(Beginning of PROVIDED MATERIAL)

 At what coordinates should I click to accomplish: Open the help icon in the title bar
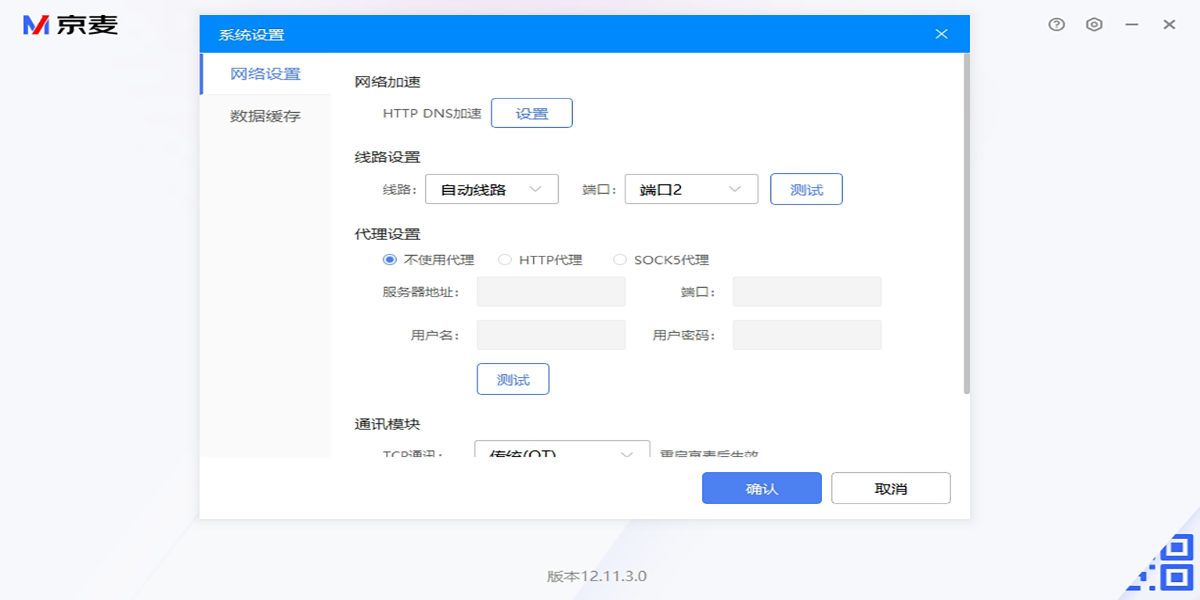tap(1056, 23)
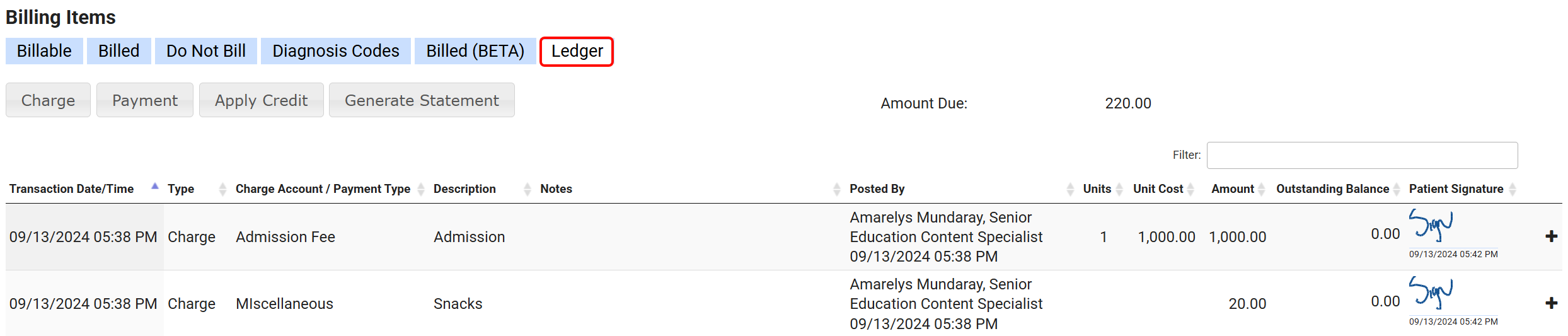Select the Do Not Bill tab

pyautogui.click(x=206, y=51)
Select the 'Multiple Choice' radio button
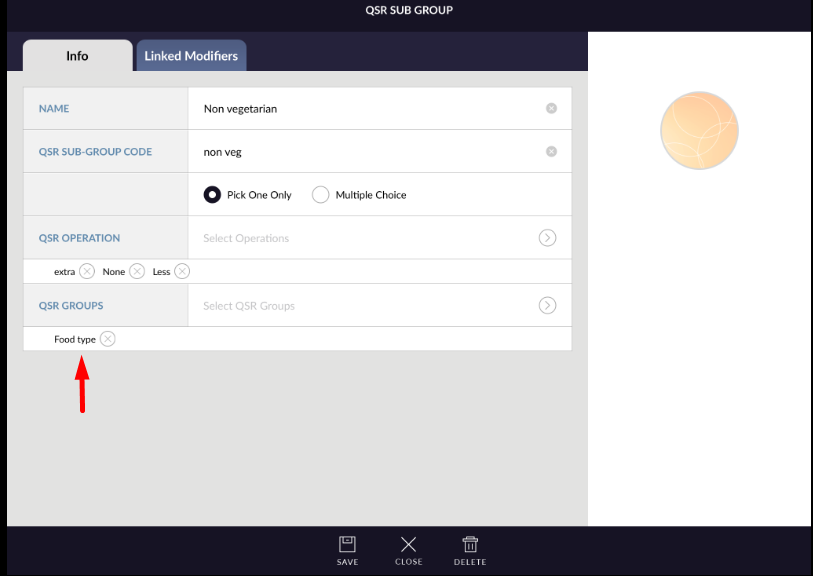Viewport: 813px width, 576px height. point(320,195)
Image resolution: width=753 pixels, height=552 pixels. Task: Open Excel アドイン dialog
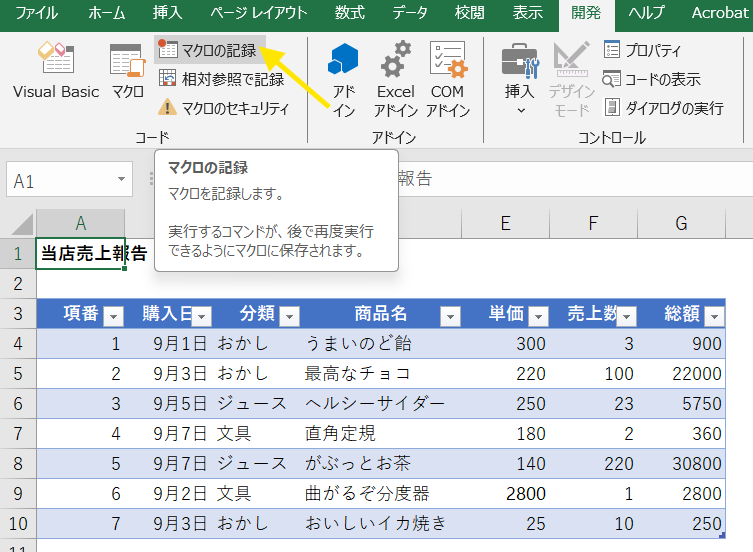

(End of PROVIDED MATERIAL)

Output every record verbatim, excluding any picture it contains.

 At what coordinates should I click to accomplish: Open the help icon in the title bar
tap(1056, 23)
Select the Do Not Bill tab

pyautogui.click(x=206, y=51)
Select the 'Multiple Choice' radio button
Viewport: 813px width, 576px height. point(320,195)
Image resolution: width=753 pixels, height=552 pixels. Task: Open Excel アドイン dialog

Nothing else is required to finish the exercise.